Hung, whose family moved to Arcadia, California from Hong Kong in 1996, also served as an interpreter between the Harbor medical team and his parents. When his mother's oncologist determined the cancer was terminal, it fell to Hung - then a sophomore at UCLA - to deliver the news. Hung says his mother's battle with cancer was the driving force in his decision to apply to medical school and to pursue a joint degree in business through UCLA's Anderson School of Management.

Once trained in oncology and entrepreneurship, Hung plans to build a series of fully integrated cancer treatment centers that offer affordable, comprehensive treatment for cancer patients. Patients and their families would have access to the best cancer diagnostics and therapy, and a spectrum of services from preventative care, to nutrition and exercise consultations, to yoga and Tai Chi classes, psychiatric support, pain management, and Eastern medicine treatment. "This is a one-stop-shop for cancer patients," Hung says. "They'll get the support that they need in this very difficult time in their lives."

To realize his vision, Hung is immersing himself in business school classes in operations and organizational behavior. These lessons, says UCLA Anderson Associate Professor Bruce Carlin, are critical for all doctors - not just those with entrepreneurial aspirations. "All medical education should require some training in operation research, economics and finance so that when doctors make decisions, they understand the ramifications the decision has, not just in terms of fighting the disease, but in terms of using scarce resources," he says.
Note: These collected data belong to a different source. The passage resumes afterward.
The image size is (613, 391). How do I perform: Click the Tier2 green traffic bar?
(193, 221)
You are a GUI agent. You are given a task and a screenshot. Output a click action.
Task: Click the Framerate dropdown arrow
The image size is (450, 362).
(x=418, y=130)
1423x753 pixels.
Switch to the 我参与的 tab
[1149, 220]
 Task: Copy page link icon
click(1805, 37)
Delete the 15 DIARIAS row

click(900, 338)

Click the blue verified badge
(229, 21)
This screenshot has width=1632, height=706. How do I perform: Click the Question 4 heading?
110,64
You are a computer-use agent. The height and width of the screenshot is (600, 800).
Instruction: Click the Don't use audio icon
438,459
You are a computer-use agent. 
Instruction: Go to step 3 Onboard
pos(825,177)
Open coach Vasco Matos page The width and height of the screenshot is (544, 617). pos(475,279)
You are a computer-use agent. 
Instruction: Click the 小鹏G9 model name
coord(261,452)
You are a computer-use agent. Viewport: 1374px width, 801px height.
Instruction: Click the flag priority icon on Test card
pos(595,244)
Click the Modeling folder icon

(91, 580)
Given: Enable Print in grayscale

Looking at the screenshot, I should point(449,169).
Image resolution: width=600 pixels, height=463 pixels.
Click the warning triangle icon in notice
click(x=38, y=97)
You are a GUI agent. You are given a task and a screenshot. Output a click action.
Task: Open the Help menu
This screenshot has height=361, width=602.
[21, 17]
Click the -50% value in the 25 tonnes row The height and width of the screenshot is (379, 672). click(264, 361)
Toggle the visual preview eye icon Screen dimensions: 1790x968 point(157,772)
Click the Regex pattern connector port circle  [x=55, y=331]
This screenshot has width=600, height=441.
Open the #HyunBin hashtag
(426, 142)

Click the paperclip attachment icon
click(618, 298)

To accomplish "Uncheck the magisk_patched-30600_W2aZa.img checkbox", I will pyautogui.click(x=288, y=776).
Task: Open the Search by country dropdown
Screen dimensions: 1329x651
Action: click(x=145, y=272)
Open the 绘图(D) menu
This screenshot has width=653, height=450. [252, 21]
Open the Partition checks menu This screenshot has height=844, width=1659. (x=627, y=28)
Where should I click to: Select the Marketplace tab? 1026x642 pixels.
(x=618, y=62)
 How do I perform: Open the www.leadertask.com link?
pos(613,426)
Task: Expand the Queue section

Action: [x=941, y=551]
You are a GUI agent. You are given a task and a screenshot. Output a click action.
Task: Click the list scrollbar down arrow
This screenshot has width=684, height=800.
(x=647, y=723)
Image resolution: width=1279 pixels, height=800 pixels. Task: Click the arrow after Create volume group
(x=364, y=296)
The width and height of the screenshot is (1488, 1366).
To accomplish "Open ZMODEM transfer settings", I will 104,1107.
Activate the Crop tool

Carlin knows of what he speaks: He himself was a renowned urologist and surgeon before attending business school at Washington University in St. Louis. While he no longer practices medicine, Carlin says his training as a doctor - specifically the mechanics of conducting a clinical trial - has enhanced his current research in experimental economics.

Clearly, integrating medicine and management education can be useful in a variety of career paths, but Hung has no doubt of his direction. His singular goal is to improve the lives of cancer patients like his mother, taking into account the many layers of hardship illness can present for a family with limited means. In a sense, Hung has a third area of expertise to bring to his career: the understanding that comes from having travelled down a parallel road to one his patients will encounter. But under his care, Hung hopes to provide a much smoother journey.

Tony recommends three cancer related programs:

National Breast Cancer Foundation
A charity that is close to my heart for women like my mother who suffered from breast cancer.

UCLA Center for East-West Medicine
Dr. Ka-Kit Hui at the Center of East West Medicine has been an influential mentor.

UCLA Genetic Oncology Lab
I have been working with Dr. Uptal Banerjee on the leukemia and genetic research project.